La Coupe du monde 2026 a basculé vers les quarts de finale après les dernières qualifications de l’Argentine et de la Suisse dans la nuit du 7 au 8 juillet. L’Argentine a battu l’Égypte 3-2 après avoir été menée, tandis que la Suisse a éliminé la Colombie aux tirs au but après un match nul 0-0. Le tableau des quarts a ainsi été complété avec France-Maroc, Espagne-Belgique, Angleterre-Norvège et Argentine-Suisse.
Un tableau resserré après deux huitièmes très différents
La qualification argentine a concentré une grande partie de l’attention. Menée 2-0 jusqu’aux dernières minutes, la sélection de Lionel Messi a renversé l’Égypte pour s’imposer 3-2 et rejoindre les quarts de finale. Plusieurs articles soulignent le rôle décisif de Messi dans ce retournement, avec un but et une passe décisive, malgré un penalty manqué pendant la rencontre.
Dans l’autre huitième disputé mardi, la Suisse a sorti la Colombie aux tirs au but, 4-3, après un 0-0. La sélection colombienne a quitté le tournoi sans avoir beaucoup concédé, mais elle a été éliminée au terme d’un match fermé. La Suisse affrontera désormais l’Argentine pour une place en demi-finales.
« Les quarts sont déjà fixés, mais leur lecture reste marquée par la manière très différente dont les derniers billets ont été obtenus. »
L’arbitrage d’Argentine-Égypte a prolongé le match hors du terrain
Le huitième entre l’Argentine et l’Égypte a aussi déclenché une contestation officielle. La Fédération égyptienne a déposé une plainte auprès de la FIFA et a demandé que l’arbitre français François Letexier et son équipe ne dirigent plus de matches dans cette Coupe du monde. Elle conteste notamment un but refusé après intervention du VAR et une action précédant le but argentin de la victoire.
La fédération égyptienne a évoqué dans son communiqué des décisions ayant soulevé, selon elle, « de sérieuses préoccupations » sur la cohérence et l’impartialité de l’arbitrage. Plusieurs anciens arbitres et consultants cités dans la presse ont au contraire estimé que certaines décisions contestées pouvaient être justifiées par le protocole vidéo et les lois du jeu. La FIFA, de son côté, n’a pas donné de signe d’une exclusion de François Letexier du tournoi.
France-Maroc lance les quarts avec un autre débat sur les arbitres
Le premier quart de finale doit opposer la France au Maroc jeudi 9 juillet à Foxborough, près de Boston. La rencontre renvoie à la demi-finale du Mondial 2022, remportée 2-0 par les Bleus. Le Maroc arrive avec un statut renforcé dans ce tournoi et plusieurs articles rappellent qu’il est devenu la première sélection africaine à atteindre les quarts de finale lors de deux Coupes du monde consécutives.
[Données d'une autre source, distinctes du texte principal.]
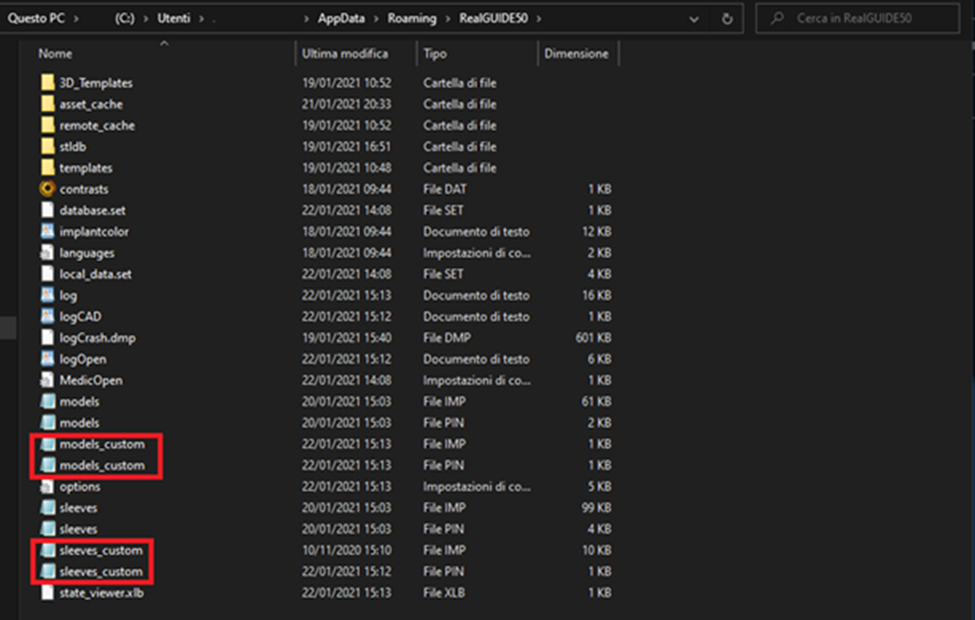
Task: Click the MedicOpen settings file icon
Action: [x=47, y=380]
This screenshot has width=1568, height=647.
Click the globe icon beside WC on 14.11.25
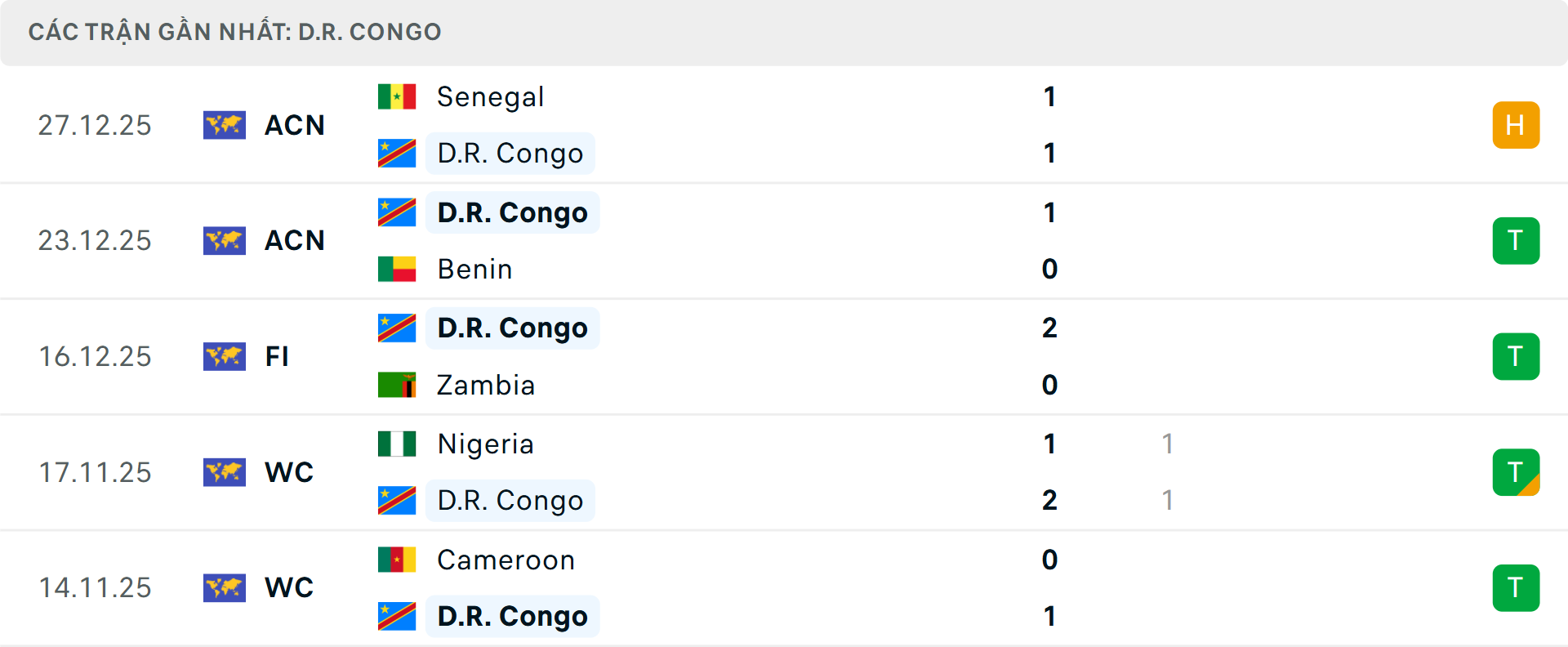(x=225, y=587)
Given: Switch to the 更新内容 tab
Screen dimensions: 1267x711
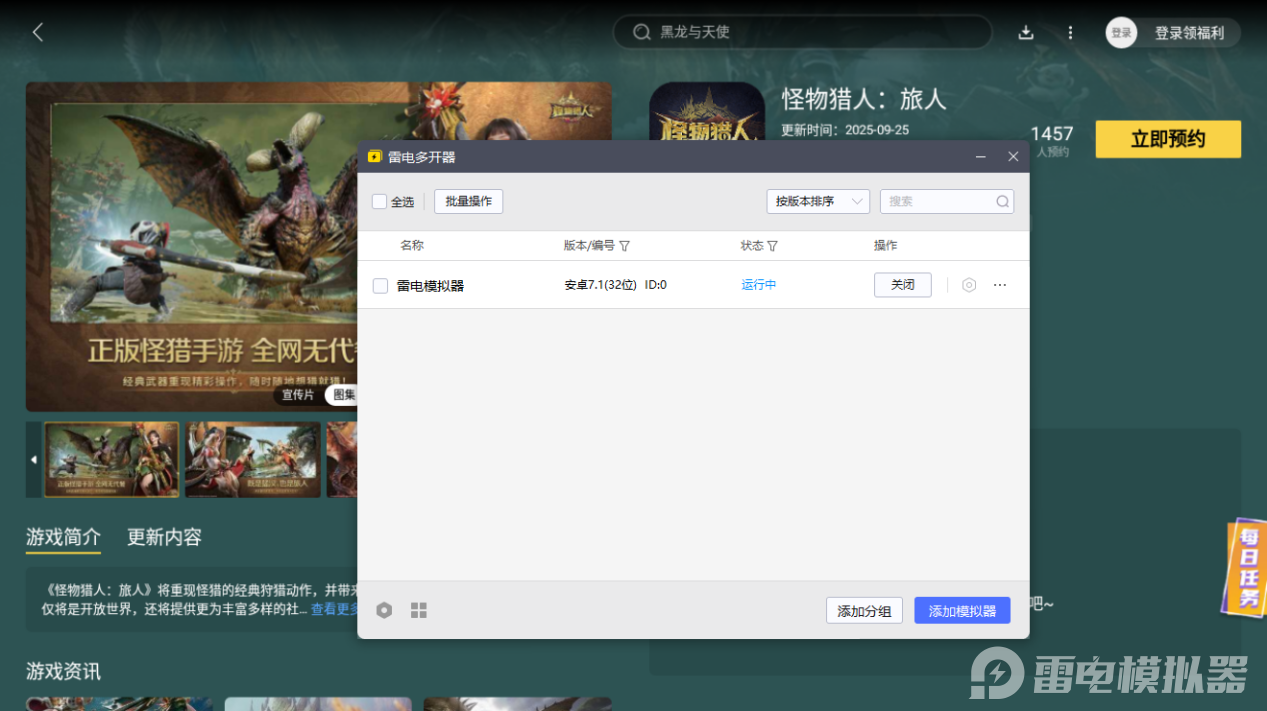Looking at the screenshot, I should (x=163, y=537).
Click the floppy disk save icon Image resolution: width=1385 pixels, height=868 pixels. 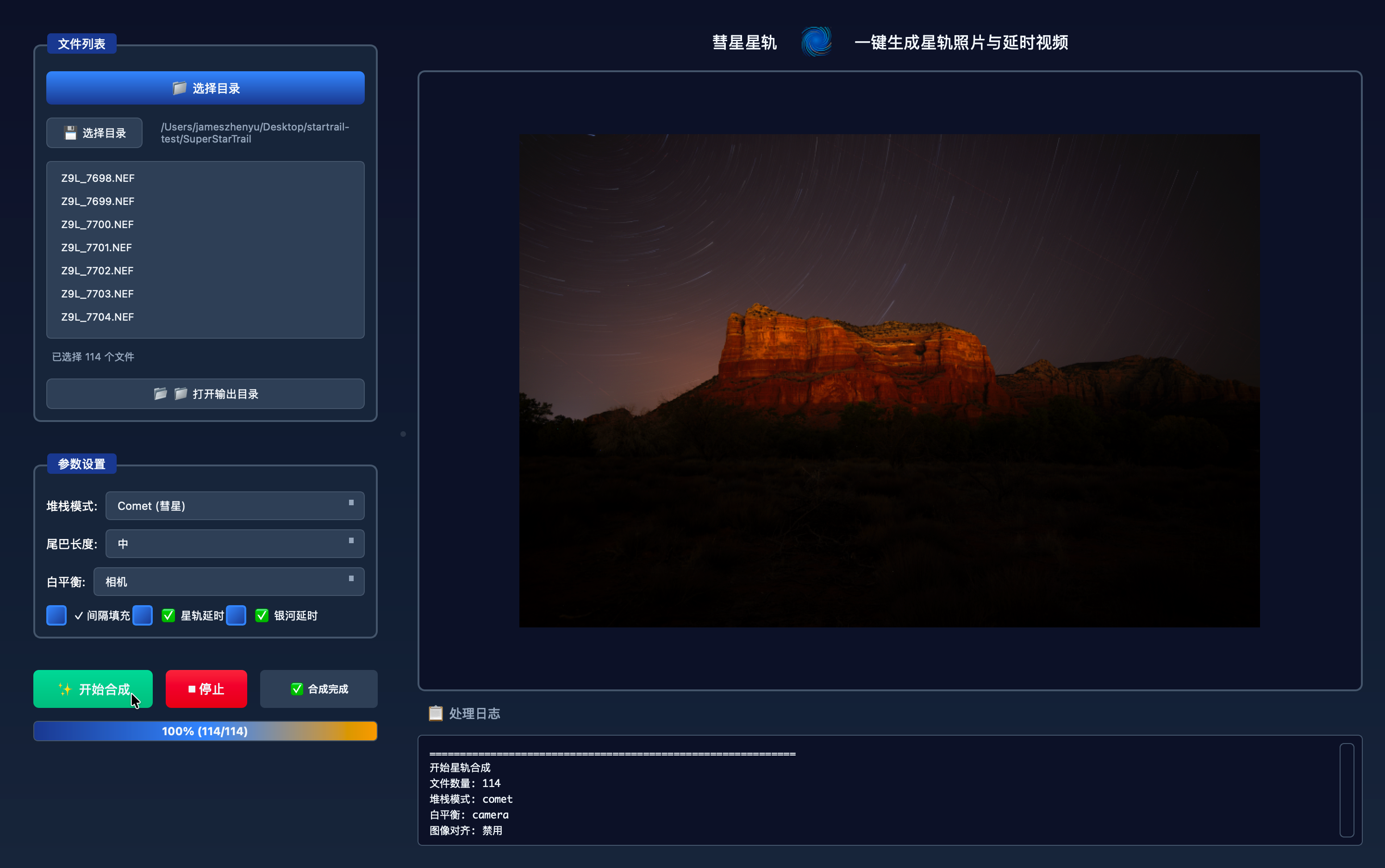[x=70, y=133]

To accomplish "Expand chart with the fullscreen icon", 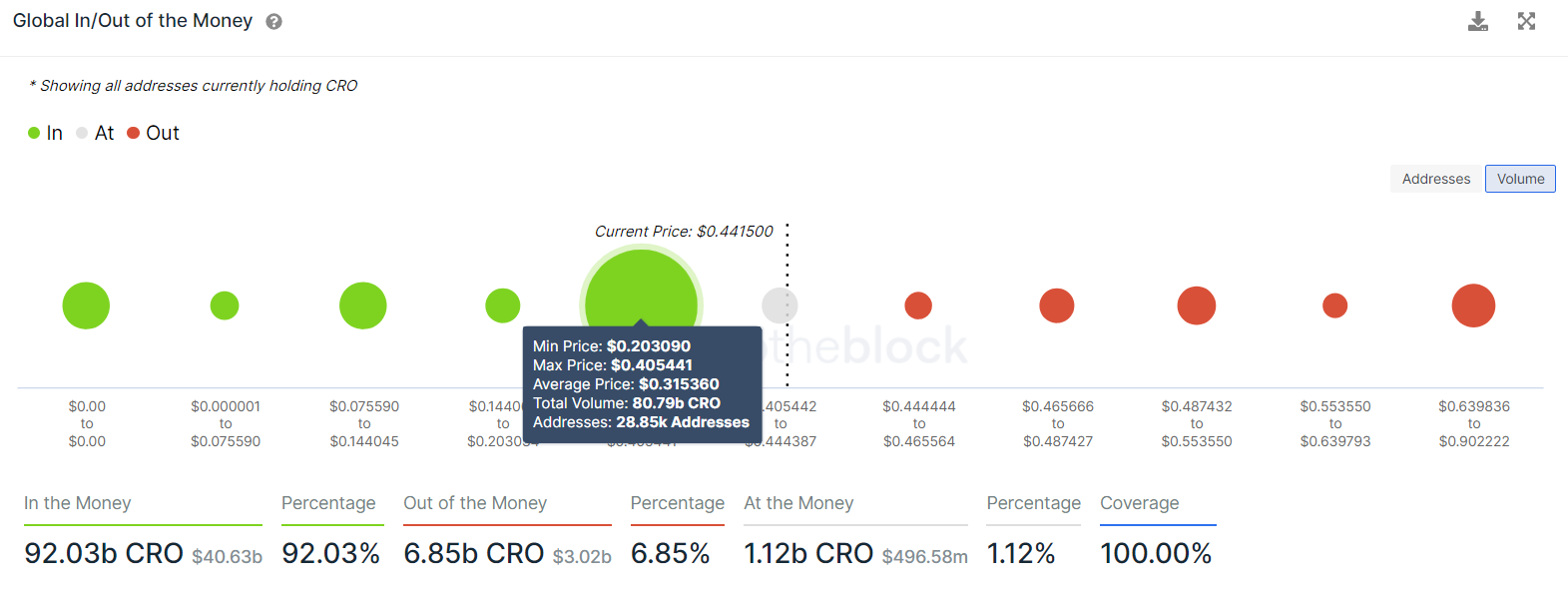I will coord(1526,21).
La désignation de l’Argentin Facundo Tello, accompagné d’assistants de la même nationalité, a alimenté les discussions avant ce match. « Je ne vais pas considérer l’arbitre comme un adversaire », a déclaré Didier Deschamps. Le sélectionneur français a aussi indiqué faire confiance aux arbitres, tandis que plusieurs médias ont relevé le contexte créé par les critiques visant déjà l’arbitrage après Argentine-Égypte.
Un point d’arrêt avant des quarts déjà chargés
À ce stade, les résultats des huitièmes ont fixé le tableau final des quarts, mais plusieurs débats restent attachés aux décisions arbitrales prises depuis le début de la phase à élimination directe. La plainte égyptienne contre l’arbitrage d’Argentine-Égypte est établie, tout comme la désignation de Facundo Tello pour France-Maroc et le maintien du carton jaune de Michael Olise par la FIFA.
En revanche, les accusations de favoritisme, de manipulation ou de traitement préférentiel relèvent de déclarations d’acteurs ou de commentaires relayés dans la presse. Les prochains matches diront seulement quelles équipes rejoindront les demi-finales. Sur le plan factuel, le tournoi entre désormais dans une séquence où les résultats sportifs et les décisions arbitrales sont suivis au même niveau d’attention.